### STATED EXERCISE:
Copy out every one of the following items word for word, keeping each line as it stands.

### EXERCISE MATERIALS:

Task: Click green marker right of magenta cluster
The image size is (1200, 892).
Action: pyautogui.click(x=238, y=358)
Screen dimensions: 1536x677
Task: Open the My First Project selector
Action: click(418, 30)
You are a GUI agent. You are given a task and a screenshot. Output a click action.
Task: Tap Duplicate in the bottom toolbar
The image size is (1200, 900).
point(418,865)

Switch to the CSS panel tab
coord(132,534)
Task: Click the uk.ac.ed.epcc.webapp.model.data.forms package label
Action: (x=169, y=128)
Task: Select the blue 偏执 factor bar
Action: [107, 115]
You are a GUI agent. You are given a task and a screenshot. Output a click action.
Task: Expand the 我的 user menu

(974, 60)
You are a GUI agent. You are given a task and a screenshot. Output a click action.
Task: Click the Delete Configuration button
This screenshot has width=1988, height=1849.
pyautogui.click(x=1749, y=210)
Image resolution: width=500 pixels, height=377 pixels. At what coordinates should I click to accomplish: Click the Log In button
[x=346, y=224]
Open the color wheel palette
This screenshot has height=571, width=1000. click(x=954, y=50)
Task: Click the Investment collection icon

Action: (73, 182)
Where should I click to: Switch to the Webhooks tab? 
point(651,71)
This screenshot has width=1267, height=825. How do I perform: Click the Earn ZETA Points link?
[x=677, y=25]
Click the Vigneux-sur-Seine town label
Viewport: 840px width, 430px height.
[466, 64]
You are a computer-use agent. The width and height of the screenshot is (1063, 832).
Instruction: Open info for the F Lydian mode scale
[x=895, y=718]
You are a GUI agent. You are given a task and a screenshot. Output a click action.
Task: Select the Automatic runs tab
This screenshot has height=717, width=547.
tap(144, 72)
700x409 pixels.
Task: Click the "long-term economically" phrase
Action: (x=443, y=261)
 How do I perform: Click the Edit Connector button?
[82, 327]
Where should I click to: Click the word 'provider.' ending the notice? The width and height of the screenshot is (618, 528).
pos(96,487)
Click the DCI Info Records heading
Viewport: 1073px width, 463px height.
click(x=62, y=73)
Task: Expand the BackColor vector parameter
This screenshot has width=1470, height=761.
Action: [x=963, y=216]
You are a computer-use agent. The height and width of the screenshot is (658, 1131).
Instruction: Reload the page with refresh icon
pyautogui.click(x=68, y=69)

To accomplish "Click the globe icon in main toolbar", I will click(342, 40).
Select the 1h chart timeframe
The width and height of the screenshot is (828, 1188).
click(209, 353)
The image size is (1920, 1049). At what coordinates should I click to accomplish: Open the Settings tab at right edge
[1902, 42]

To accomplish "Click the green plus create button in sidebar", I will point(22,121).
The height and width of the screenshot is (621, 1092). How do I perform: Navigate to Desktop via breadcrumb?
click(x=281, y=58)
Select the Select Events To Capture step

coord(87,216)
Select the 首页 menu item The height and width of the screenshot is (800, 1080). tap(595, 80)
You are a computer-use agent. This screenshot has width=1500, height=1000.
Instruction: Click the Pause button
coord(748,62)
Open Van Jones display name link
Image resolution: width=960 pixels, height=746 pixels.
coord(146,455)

### RESPONSE FOR THIS EXERCISE:
Task: Click green marker right of magenta cluster
The image size is (1200, 892).
Action: pyautogui.click(x=238, y=358)
Screen dimensions: 1536x677
Task: Open the My First Project selector
Action: click(418, 30)
You are a GUI agent. You are given a task and a screenshot. Output a click action.
Task: Tap Duplicate in the bottom toolbar
The image size is (1200, 900).
point(418,865)

Switch to the CSS panel tab
coord(132,534)
Task: Click the uk.ac.ed.epcc.webapp.model.data.forms package label
Action: (x=169, y=128)
Task: Select the blue 偏执 factor bar
Action: [107, 115]
You are a GUI agent. You are given a task and a screenshot. Output a click action.
Task: Expand the 我的 user menu

(974, 60)
You are a GUI agent. You are given a task and a screenshot. Output a click action.
Task: Click the Delete Configuration button
This screenshot has width=1988, height=1849.
pyautogui.click(x=1749, y=210)
Image resolution: width=500 pixels, height=377 pixels. At what coordinates should I click to accomplish: Click the Log In button
[x=346, y=224]
Open the color wheel palette
This screenshot has height=571, width=1000. click(x=954, y=50)
Task: Click the Investment collection icon

Action: (73, 182)
Where should I click to: Switch to the Webhooks tab? 
point(651,71)
This screenshot has width=1267, height=825. How do I perform: Click the Earn ZETA Points link?
[x=677, y=25]
Click the Vigneux-sur-Seine town label
Viewport: 840px width, 430px height.
[466, 64]
You are a computer-use agent. The width and height of the screenshot is (1063, 832).
Instruction: Open info for the F Lydian mode scale
[x=895, y=718]
You are a GUI agent. You are given a task and a screenshot. Output a click action.
Task: Select the Automatic runs tab
This screenshot has height=717, width=547.
tap(144, 72)
700x409 pixels.
Task: Click the "long-term economically" phrase
Action: (x=443, y=261)
 How do I perform: Click the Edit Connector button?
[82, 327]
Where should I click to: Click the word 'provider.' ending the notice? The width and height of the screenshot is (618, 528).
pos(96,487)
Click the DCI Info Records heading
Viewport: 1073px width, 463px height.
click(x=62, y=73)
Task: Expand the BackColor vector parameter
This screenshot has width=1470, height=761.
Action: [x=963, y=216]
You are a computer-use agent. The height and width of the screenshot is (658, 1131).
Instruction: Reload the page with refresh icon
pyautogui.click(x=68, y=69)

To accomplish "Click the globe icon in main toolbar", I will click(342, 40).
Select the 1h chart timeframe
The width and height of the screenshot is (828, 1188).
click(209, 353)
The image size is (1920, 1049). At what coordinates should I click to accomplish: Open the Settings tab at right edge
[1902, 42]

To accomplish "Click the green plus create button in sidebar", I will point(22,121).
The height and width of the screenshot is (621, 1092). How do I perform: Navigate to Desktop via breadcrumb?
click(x=281, y=58)
Select the Select Events To Capture step

coord(87,216)
Select the 首页 menu item The height and width of the screenshot is (800, 1080). tap(595, 80)
You are a computer-use agent. This screenshot has width=1500, height=1000.
Instruction: Click the Pause button
coord(748,62)
Open Van Jones display name link
Image resolution: width=960 pixels, height=746 pixels.
coord(146,455)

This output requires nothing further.